**PROBLEM STATEMENT**. Please reproduce every one of the entries below word for word.

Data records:
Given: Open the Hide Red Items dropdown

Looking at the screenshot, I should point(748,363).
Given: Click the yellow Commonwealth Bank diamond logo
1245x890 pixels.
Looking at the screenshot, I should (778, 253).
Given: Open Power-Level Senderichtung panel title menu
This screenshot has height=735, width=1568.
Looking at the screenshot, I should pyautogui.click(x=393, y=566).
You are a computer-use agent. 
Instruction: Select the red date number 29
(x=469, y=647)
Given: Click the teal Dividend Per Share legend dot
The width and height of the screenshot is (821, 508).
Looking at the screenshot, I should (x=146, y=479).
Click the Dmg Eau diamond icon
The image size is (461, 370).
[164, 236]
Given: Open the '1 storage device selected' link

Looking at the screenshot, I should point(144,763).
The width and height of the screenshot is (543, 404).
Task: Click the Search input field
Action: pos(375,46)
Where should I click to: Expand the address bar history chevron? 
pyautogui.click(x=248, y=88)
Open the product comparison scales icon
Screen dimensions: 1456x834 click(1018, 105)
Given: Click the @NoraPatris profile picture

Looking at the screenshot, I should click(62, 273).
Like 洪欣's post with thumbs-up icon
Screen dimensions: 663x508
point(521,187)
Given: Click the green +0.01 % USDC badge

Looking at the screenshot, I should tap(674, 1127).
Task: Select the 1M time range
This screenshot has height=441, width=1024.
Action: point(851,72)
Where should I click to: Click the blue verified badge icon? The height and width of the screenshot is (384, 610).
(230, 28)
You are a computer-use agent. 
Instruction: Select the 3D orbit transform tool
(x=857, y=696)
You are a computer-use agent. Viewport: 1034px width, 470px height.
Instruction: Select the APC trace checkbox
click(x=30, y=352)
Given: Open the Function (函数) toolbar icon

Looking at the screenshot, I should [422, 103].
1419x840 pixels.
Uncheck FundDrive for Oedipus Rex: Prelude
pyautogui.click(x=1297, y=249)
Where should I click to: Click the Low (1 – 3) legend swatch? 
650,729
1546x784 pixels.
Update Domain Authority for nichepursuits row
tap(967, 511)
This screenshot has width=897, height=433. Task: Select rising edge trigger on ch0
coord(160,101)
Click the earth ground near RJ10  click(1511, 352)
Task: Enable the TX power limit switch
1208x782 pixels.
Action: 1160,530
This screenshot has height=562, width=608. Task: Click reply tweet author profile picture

**ANSWER FOR THIS EXERCISE**.
Given: Open the Hide Red Items dropdown

Looking at the screenshot, I should point(748,363).
Given: Click the yellow Commonwealth Bank diamond logo
1245x890 pixels.
Looking at the screenshot, I should (778, 253).
Given: Open Power-Level Senderichtung panel title menu
This screenshot has height=735, width=1568.
Looking at the screenshot, I should pyautogui.click(x=393, y=566).
You are a computer-use agent. 
Instruction: Select the red date number 29
(x=469, y=647)
Given: Click the teal Dividend Per Share legend dot
The width and height of the screenshot is (821, 508).
Looking at the screenshot, I should (x=146, y=479).
Click the Dmg Eau diamond icon
The image size is (461, 370).
[164, 236]
Given: Open the '1 storage device selected' link

Looking at the screenshot, I should point(144,763).
The width and height of the screenshot is (543, 404).
Task: Click the Search input field
Action: pos(375,46)
Where should I click to: Expand the address bar history chevron? 
pyautogui.click(x=248, y=88)
Open the product comparison scales icon
Screen dimensions: 1456x834 click(1018, 105)
Given: Click the @NoraPatris profile picture

Looking at the screenshot, I should click(62, 273).
Like 洪欣's post with thumbs-up icon
Screen dimensions: 663x508
point(521,187)
Given: Click the green +0.01 % USDC badge

Looking at the screenshot, I should tap(674, 1127).
Task: Select the 1M time range
This screenshot has height=441, width=1024.
Action: point(851,72)
Where should I click to: Click the blue verified badge icon? The height and width of the screenshot is (384, 610).
(230, 28)
You are a computer-use agent. 
Instruction: Select the 3D orbit transform tool
(x=857, y=696)
You are a computer-use agent. Viewport: 1034px width, 470px height.
Instruction: Select the APC trace checkbox
click(x=30, y=352)
Given: Open the Function (函数) toolbar icon

Looking at the screenshot, I should [422, 103].
1419x840 pixels.
Uncheck FundDrive for Oedipus Rex: Prelude
pyautogui.click(x=1297, y=249)
Where should I click to: Click the Low (1 – 3) legend swatch? 
650,729
1546x784 pixels.
Update Domain Authority for nichepursuits row
tap(967, 511)
This screenshot has width=897, height=433. Task: Select rising edge trigger on ch0
coord(160,101)
Click the earth ground near RJ10  click(1511, 352)
Task: Enable the TX power limit switch
1208x782 pixels.
Action: 1160,530
This screenshot has height=562, width=608. Task: Click reply tweet author profile picture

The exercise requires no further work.